Les troubles ont fait « au minimum 50 morts et disparus », a affirmé hier le coordonnateur de campagne de Jean Ping, René Ndemezo Obiang (droite), lors d'une conférence de presse. Steve Jordan /AFP
Le président gabonais Ali Bongo Ondimba, dont la réélection est violemment contestée par l'opposition, a contre-attaqué hier en martelant que la saisine de la Cour constitutionnelle est l'unique solution envisageable de sortie de crise.
La date limite des recours devant la Cour est fixée à cet après-midi.
Mais Jean Ping, le candidat de l'union de l'opposition arrivé juste derrière Ali Bongo selon les résultats officiels, et qui s'est autoproclamé président élu, affirme que la Cour est totalement inféodée à la présidence.
Renvoyant dans les cordes les observateurs de l'Union européenne qui ont fait état mardi d'une « anomalie évidente » dans les résultats du scrutin à un tour du 27 août, M. Bongo a jugé que « certains (d'entre eux) ont outrepassé leur mission ».
S'exprimant sur la radio française RTL, sur RFI et Europe-1, le président sortant a également balayé d'un revers de la main toute possibilité d'un recomptage des voix, bureau de vote par bureau de vote.
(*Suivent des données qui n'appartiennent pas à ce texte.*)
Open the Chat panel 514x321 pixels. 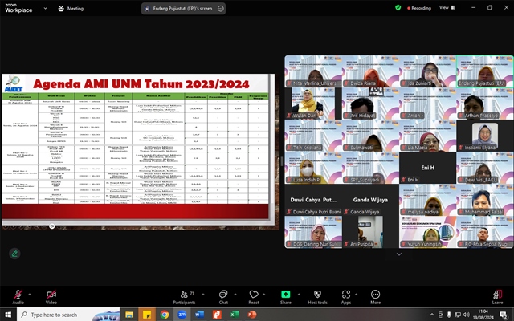[x=223, y=295]
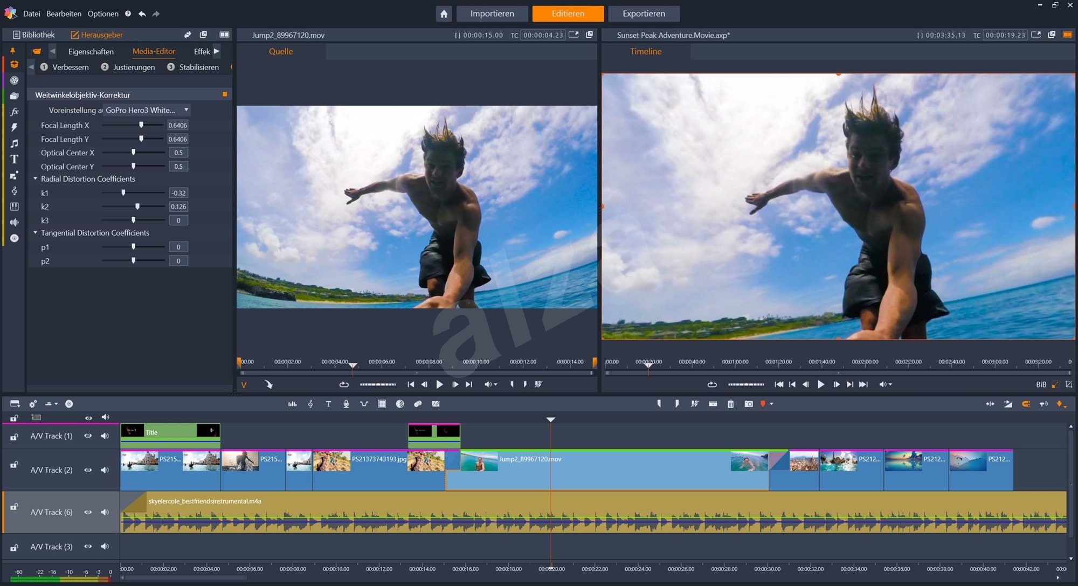
Task: Mute A/V Track (6) speaker icon
Action: coord(105,512)
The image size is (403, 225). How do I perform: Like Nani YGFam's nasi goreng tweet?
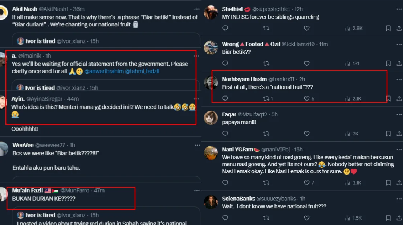[x=306, y=183]
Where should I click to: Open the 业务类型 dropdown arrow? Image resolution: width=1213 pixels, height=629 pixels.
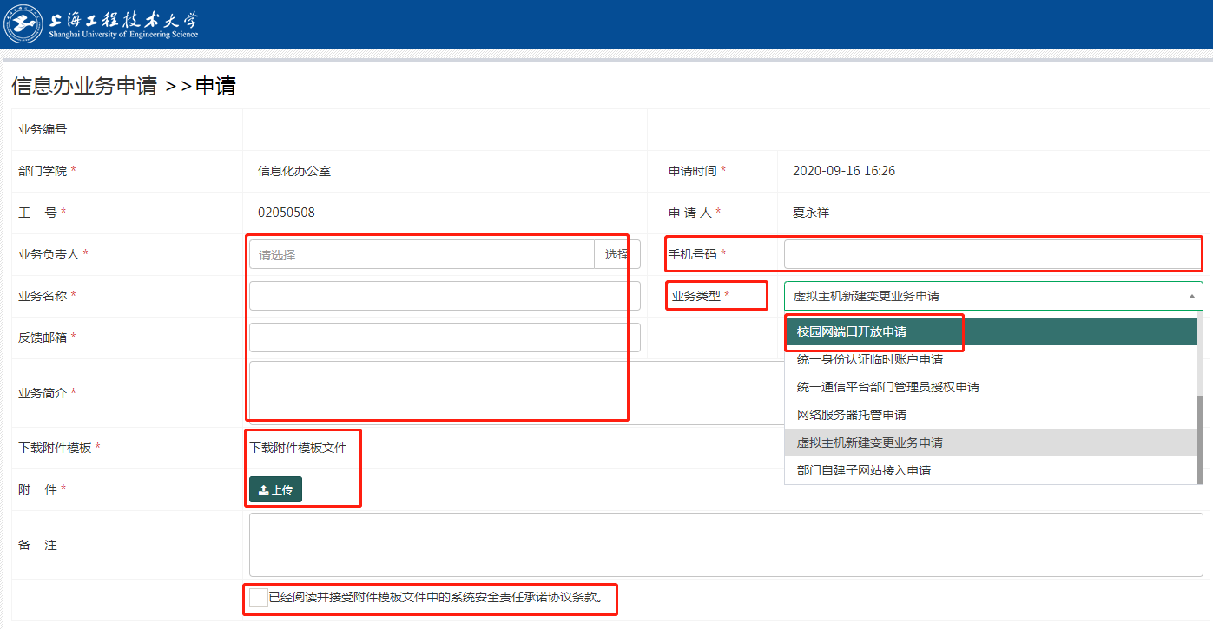[x=1191, y=296]
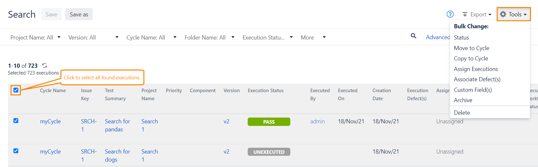This screenshot has height=167, width=538.
Task: Click the gray UNEXECUTED status badge
Action: point(269,152)
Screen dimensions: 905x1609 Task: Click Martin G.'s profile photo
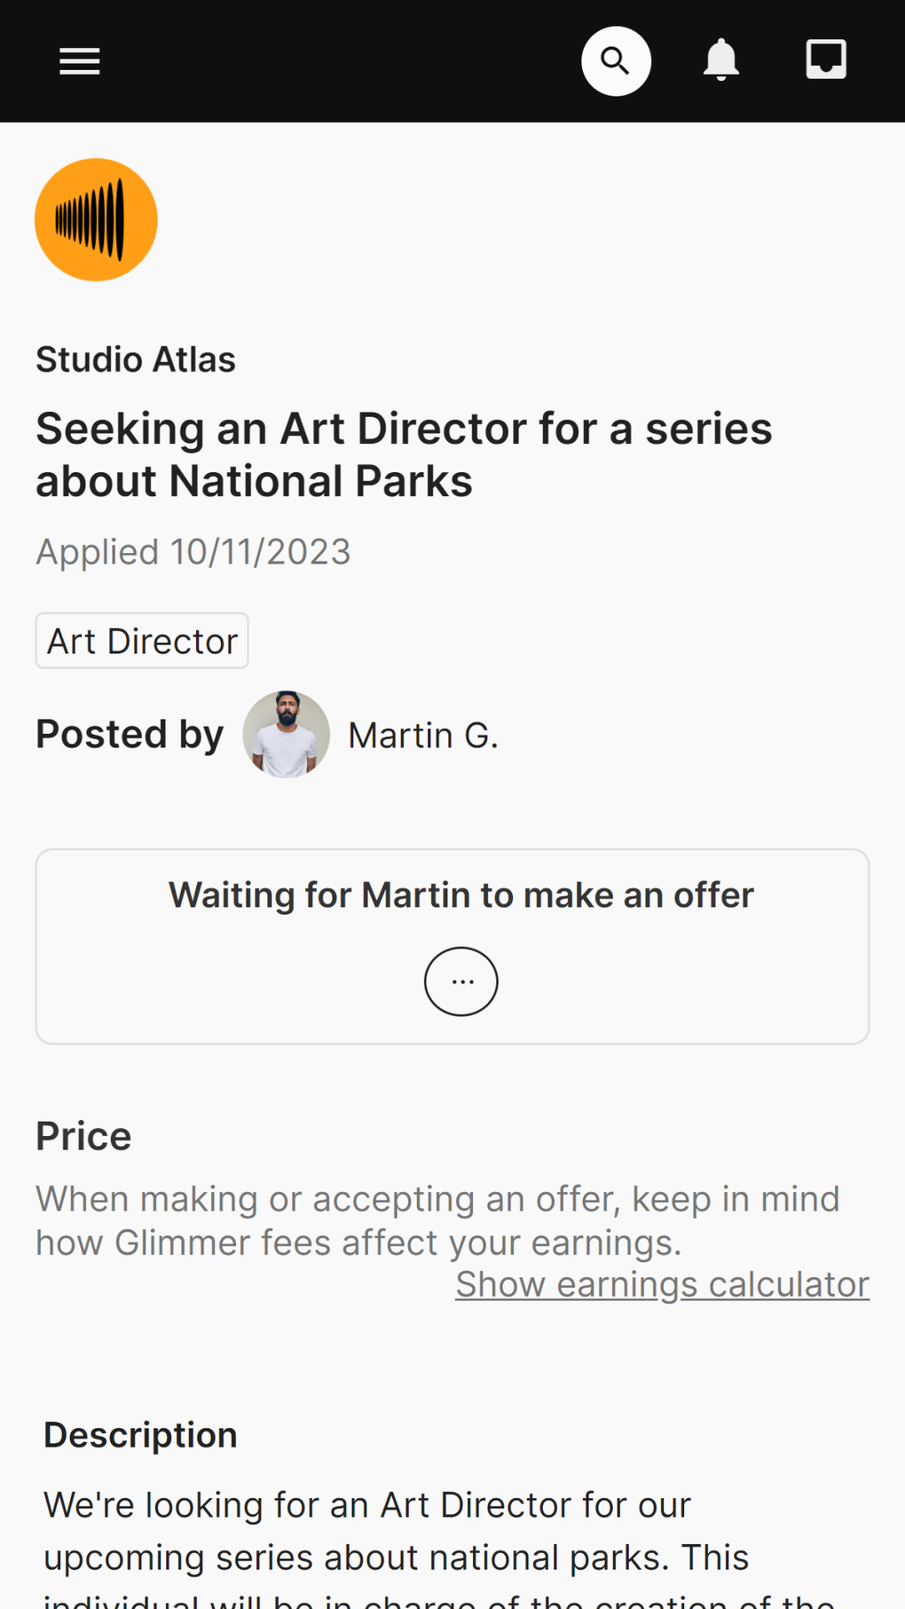(286, 735)
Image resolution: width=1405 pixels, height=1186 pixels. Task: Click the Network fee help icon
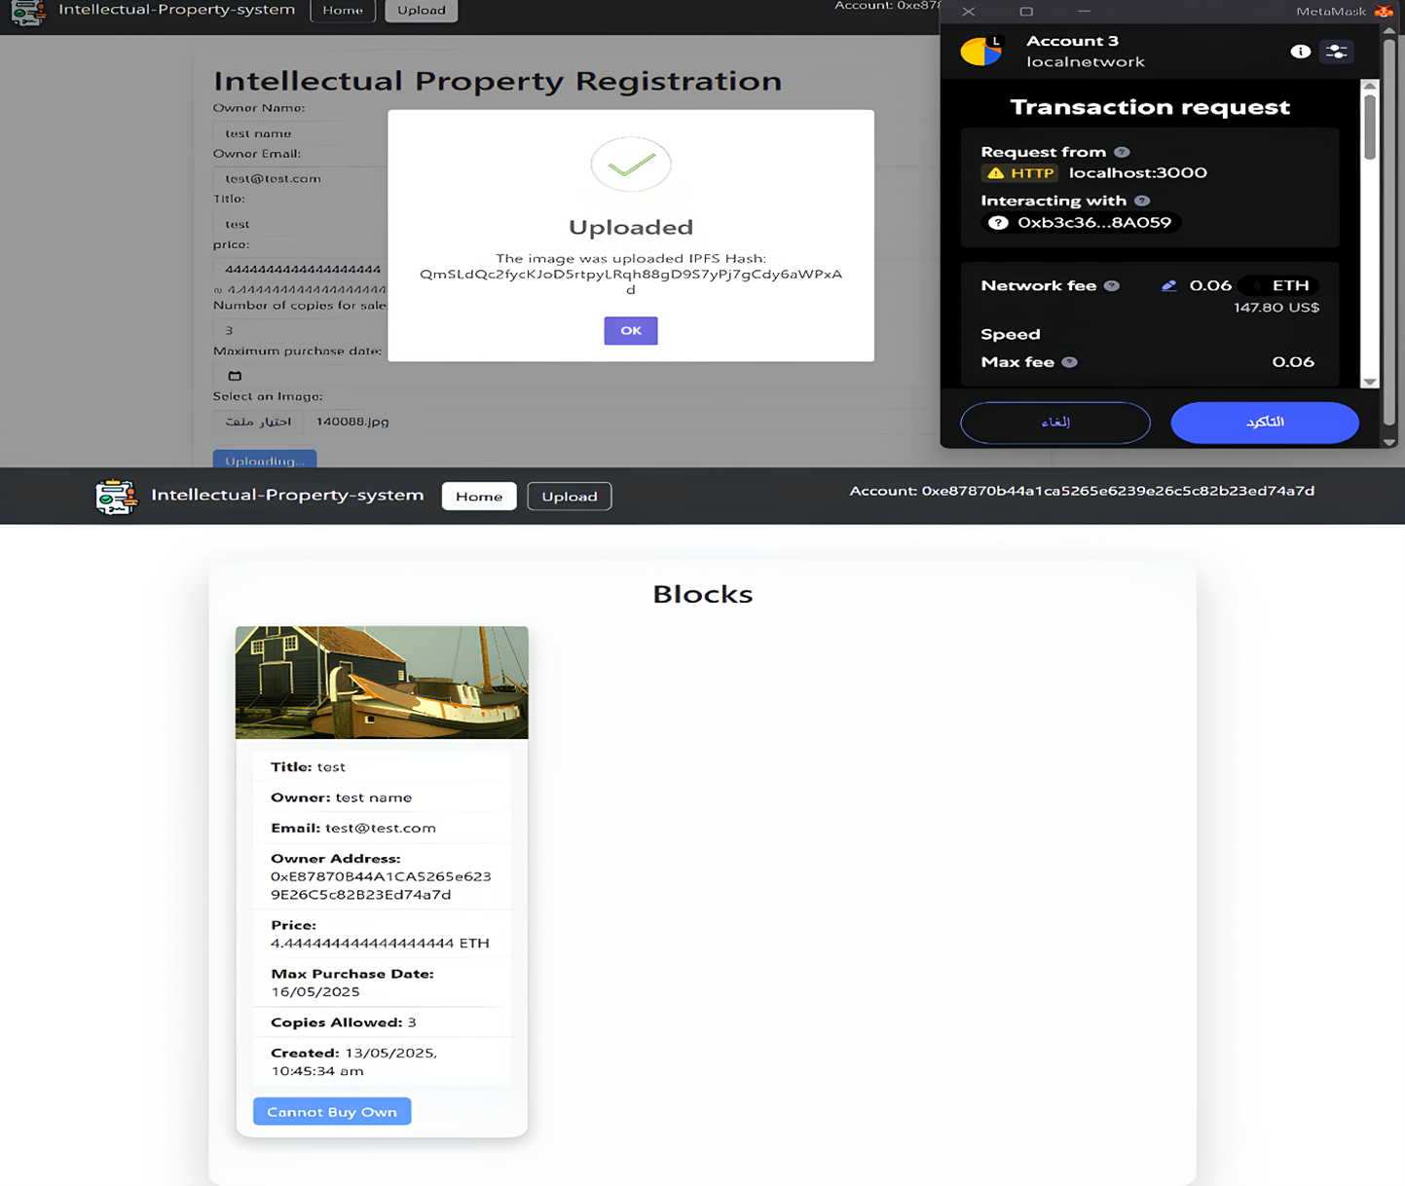click(x=1111, y=285)
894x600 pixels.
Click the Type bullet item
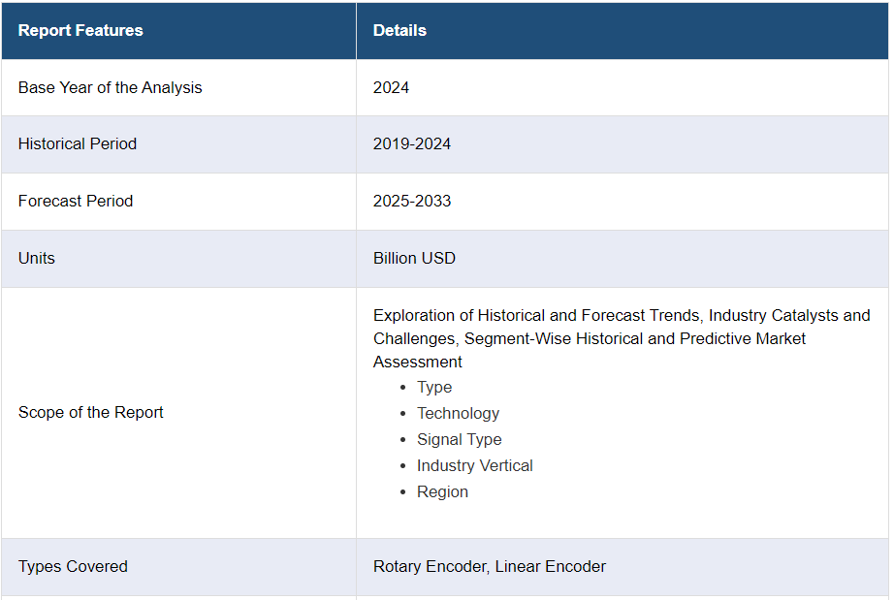click(x=434, y=387)
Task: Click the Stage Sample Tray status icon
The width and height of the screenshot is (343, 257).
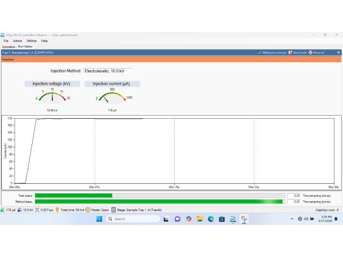Action: (x=114, y=210)
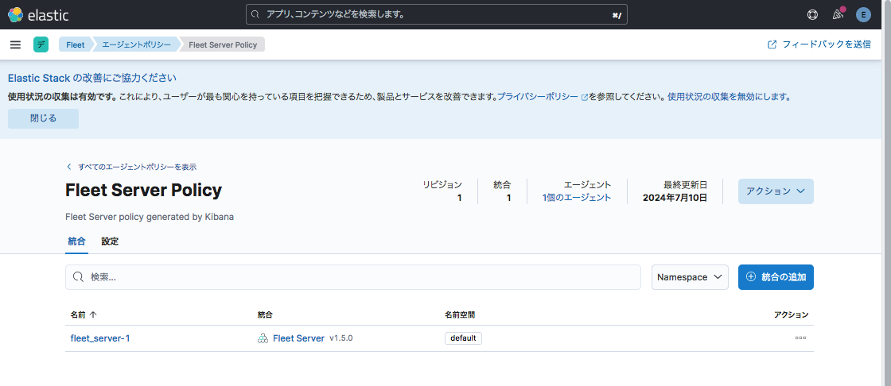Open row actions ellipsis for fleet_server-1

[800, 338]
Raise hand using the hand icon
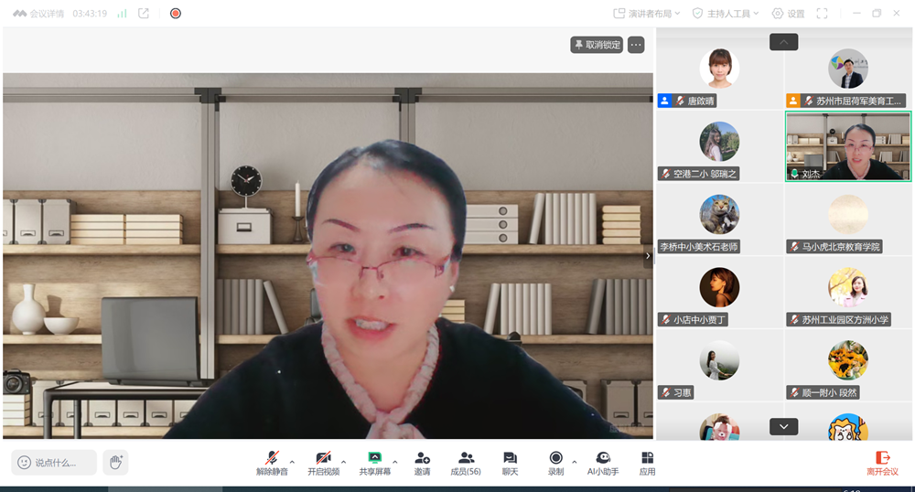Screen dimensions: 915x492 pos(115,463)
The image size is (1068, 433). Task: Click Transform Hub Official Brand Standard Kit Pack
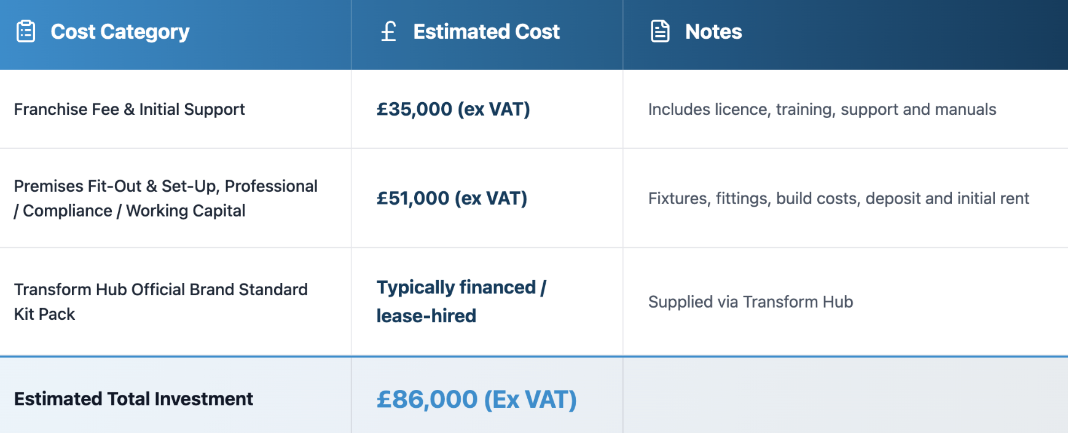tap(161, 301)
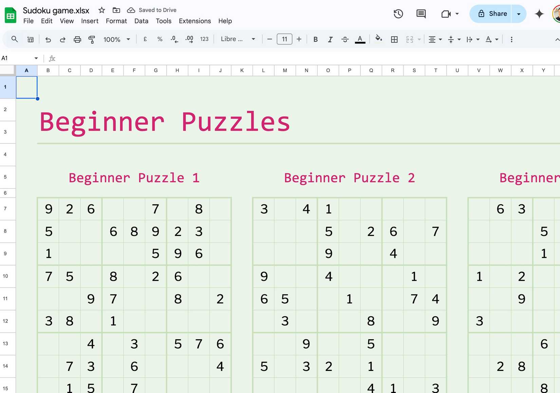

Ce recomptage est réclamé par l'opposition mais aussi par la France, ancienne puissance coloniale toujours influente dans ce petit pays pétrolier d'Afrique centrale. M. Bongo a répété qu'une telle disposition n'était pas prévue par la loi électorale et relevait exclusivement d'une décision de la Cour.
M. Ping n'avait toujours pas annoncé hier soir s'il avait décidé ou non de saisir le tribunal. « Nous verrons », s'est borné à répondre son coordonnateur de campagne René Ndemezo Obiang à la presse qui l'interrogeait sur ce point.
Tacle pour l'opposition
« Je ne peux pas violer la loi » qui donne compétence seulement à la Cour constitutionnelle pour ordonner un recomptage, a argumenté M. Bongo. « Mes adversaires le savent, ils ont fait voter cette loi. Et quand cette loi a été votée, je n'étais même pas au gouvernement alors que certains d'entre eux y étaient », a-t-il poursuivi. Il faisait référence à nombre de responsables de l'opposition, dont M. Ping, qui ont travaillé durant de longues années aux côtés de son père, Omar Bongo, décédé en 2009 après avoir dirigé le Gabon pendant 41 ans. Il tacle d'ailleurs son rival à ce sujet : « Ce n'est pas à 74 ans que M. Ping va commencer une carrière de démocrate qu'il n'a jamais été. »
Il a également confirmé son intention de déposer des recours devant l'institution pour contester des résultats de M. Ping dans certains bureaux.
L'annonce des résultats officiels provisoires du scrutin le 31 août a déclenché une vague d'émeutes meurtrières et des pillages massifs à Libreville et dans plusieurs villes de province. « Le bilan matériel est très important. Nous sommes encore en train d'évaluer tout ce qu'il y a eu de pillé, de brûlé, de cassé. En ce qui concerne le bilan humain, nous déplorons trois décès et une centaine de blessés », a indiqué le chef de l'État, reprenant le bilan du ministère de l'Intérieur. Les troubles ont fait « au minimum 50 morts et disparus », a affirmé le coordonnateur de campagne de M. Ping.
Une délégation de chefs d'État de l'Union africaine est attendue à Libreville pour tenter de désamorcer la crise et éviter que le Gabon, jusqu'à présent un des rares pays stables d'une région troublée, ne sombre à son tour dans le chaos.